Swap "icon" for "symbol" in the lines starting with the one containing "Choose the Hot" and ending with the one containing "click(164, 13)". Leave everything else the same and give back only those lines.

___ DATA TO USE ___

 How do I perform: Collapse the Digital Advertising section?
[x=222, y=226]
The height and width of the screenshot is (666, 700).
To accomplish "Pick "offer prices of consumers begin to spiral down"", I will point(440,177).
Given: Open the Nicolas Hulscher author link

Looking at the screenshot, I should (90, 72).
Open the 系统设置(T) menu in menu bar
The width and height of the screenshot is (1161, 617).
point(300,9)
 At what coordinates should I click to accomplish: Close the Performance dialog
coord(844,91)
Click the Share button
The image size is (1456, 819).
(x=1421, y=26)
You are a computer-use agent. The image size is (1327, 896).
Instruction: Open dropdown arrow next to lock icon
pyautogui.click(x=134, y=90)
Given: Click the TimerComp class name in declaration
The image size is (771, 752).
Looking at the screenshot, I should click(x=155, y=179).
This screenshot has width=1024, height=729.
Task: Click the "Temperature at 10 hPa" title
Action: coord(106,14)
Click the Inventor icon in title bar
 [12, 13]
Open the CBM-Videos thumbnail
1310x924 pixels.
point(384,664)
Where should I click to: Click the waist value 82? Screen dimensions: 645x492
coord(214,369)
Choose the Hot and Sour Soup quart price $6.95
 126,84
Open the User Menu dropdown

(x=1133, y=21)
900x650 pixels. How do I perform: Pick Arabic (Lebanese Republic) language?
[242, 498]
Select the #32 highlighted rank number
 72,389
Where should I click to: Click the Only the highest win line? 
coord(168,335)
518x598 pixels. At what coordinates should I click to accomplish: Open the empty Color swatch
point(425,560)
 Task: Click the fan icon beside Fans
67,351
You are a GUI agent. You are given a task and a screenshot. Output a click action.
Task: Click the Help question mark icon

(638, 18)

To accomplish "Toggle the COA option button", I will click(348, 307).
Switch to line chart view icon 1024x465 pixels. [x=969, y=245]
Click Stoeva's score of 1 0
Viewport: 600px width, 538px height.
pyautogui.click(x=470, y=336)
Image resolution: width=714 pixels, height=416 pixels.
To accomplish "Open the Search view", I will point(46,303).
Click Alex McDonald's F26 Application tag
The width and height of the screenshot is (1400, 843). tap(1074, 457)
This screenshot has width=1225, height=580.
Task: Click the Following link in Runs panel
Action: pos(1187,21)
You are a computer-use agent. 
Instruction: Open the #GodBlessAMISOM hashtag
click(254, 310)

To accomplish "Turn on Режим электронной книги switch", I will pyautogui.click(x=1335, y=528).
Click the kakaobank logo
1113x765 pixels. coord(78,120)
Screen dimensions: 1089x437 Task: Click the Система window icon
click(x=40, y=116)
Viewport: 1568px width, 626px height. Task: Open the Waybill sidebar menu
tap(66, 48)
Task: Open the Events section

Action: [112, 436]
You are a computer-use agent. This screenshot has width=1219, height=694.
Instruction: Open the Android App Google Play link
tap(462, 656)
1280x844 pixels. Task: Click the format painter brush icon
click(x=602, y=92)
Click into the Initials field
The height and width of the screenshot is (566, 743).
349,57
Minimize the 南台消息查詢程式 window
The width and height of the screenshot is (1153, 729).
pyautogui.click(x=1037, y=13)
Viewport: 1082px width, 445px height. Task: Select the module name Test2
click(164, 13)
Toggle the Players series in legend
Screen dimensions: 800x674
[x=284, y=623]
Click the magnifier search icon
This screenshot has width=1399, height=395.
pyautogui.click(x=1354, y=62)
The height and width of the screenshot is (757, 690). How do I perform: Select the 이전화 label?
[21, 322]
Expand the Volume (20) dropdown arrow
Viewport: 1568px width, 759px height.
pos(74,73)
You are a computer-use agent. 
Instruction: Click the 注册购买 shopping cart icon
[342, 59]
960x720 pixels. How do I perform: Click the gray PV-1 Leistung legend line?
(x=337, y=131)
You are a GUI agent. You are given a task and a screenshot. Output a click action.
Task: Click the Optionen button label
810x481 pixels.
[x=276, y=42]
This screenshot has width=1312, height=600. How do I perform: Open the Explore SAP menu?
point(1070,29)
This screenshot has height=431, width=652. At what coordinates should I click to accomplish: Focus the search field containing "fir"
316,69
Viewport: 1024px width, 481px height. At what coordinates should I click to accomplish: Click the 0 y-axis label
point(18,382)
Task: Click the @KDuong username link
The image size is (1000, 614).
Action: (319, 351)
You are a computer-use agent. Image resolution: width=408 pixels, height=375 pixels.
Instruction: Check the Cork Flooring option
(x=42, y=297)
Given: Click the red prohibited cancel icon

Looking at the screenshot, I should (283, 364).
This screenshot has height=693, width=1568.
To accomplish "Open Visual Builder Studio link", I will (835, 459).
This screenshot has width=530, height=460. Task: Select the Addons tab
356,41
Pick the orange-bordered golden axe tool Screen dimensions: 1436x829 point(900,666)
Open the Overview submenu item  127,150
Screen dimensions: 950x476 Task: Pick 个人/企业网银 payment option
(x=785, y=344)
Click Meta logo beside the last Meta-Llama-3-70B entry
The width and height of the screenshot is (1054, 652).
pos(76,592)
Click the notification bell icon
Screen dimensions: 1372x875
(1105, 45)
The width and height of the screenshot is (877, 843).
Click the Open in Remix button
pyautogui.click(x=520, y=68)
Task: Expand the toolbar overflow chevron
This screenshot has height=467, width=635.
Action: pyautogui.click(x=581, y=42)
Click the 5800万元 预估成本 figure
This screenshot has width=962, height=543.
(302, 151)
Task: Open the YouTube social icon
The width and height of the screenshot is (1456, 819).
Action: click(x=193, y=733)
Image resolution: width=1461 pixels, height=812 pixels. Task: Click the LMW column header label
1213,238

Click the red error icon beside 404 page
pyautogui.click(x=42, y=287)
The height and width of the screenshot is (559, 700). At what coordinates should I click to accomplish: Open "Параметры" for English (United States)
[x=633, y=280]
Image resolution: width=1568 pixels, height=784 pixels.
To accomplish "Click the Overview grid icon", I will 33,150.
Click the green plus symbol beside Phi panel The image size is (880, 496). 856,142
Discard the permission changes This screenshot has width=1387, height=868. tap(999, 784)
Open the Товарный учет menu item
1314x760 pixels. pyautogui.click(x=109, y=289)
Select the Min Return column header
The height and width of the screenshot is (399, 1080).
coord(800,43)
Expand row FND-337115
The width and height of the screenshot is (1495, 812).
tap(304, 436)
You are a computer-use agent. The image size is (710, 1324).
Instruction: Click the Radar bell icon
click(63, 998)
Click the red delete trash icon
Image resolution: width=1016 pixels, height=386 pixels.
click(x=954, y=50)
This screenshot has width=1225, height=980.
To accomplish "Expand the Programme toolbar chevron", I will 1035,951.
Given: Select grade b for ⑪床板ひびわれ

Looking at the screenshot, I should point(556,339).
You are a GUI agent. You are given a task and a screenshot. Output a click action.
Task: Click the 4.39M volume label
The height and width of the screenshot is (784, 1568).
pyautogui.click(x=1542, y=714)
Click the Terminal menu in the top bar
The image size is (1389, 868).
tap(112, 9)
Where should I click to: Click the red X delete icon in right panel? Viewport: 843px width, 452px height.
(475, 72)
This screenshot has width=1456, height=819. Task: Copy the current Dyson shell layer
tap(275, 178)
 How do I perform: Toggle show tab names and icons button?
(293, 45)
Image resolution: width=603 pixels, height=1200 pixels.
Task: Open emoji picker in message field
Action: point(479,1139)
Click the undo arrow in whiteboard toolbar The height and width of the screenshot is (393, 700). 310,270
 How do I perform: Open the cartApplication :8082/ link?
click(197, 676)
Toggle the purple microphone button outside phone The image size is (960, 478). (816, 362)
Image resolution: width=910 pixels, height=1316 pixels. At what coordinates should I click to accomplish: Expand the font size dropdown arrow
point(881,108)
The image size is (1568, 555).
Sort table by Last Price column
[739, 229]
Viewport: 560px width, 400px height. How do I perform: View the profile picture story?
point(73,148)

___

• [RESPONSE TO THIS EXERCISE]
Choose the Hot and Sour Soup quart price $6.95
 126,84
Open the User Menu dropdown

(x=1133, y=21)
900x650 pixels. How do I perform: Pick Arabic (Lebanese Republic) language?
[242, 498]
Select the #32 highlighted rank number
 72,389
Where should I click to: Click the Only the highest win line? 
coord(168,335)
518x598 pixels. At what coordinates should I click to accomplish: Open the empty Color swatch
point(425,560)
 Task: Click the fan symbol beside Fans
67,351
You are a GUI agent. You are given a task and a screenshot. Output a click action.
Task: Click the Help question mark symbol

(638, 18)

To accomplish "Toggle the COA option button", I will click(348, 307).
Switch to line chart view symbol 1024x465 pixels. [x=969, y=245]
Click Stoeva's score of 1 0
Viewport: 600px width, 538px height.
pyautogui.click(x=470, y=336)
Image resolution: width=714 pixels, height=416 pixels.
To accomplish "Open the Search view", I will point(46,303).
Click Alex McDonald's F26 Application tag
The width and height of the screenshot is (1400, 843). tap(1074, 457)
This screenshot has width=1225, height=580.
Task: Click the Following link in Runs panel
Action: pos(1187,21)
You are a computer-use agent. 
Instruction: Open the #GodBlessAMISOM hashtag
click(254, 310)

To accomplish "Turn on Режим электронной книги switch", I will pyautogui.click(x=1335, y=528).
Click the kakaobank logo
1113x765 pixels. coord(78,120)
Screen dimensions: 1089x437 Task: Click the Система window symbol
click(x=40, y=116)
Viewport: 1568px width, 626px height. Task: Open the Waybill sidebar menu
tap(66, 48)
Task: Open the Events section

Action: [112, 436]
You are a computer-use agent. This screenshot has width=1219, height=694.
Instruction: Open the Android App Google Play link
tap(462, 656)
1280x844 pixels. Task: Click the format painter brush symbol
click(x=602, y=92)
Click into the Initials field
The height and width of the screenshot is (566, 743).
349,57
Minimize the 南台消息查詢程式 window
The width and height of the screenshot is (1153, 729).
pyautogui.click(x=1037, y=13)
Viewport: 1082px width, 445px height. Task: Select the module name Test2
click(164, 13)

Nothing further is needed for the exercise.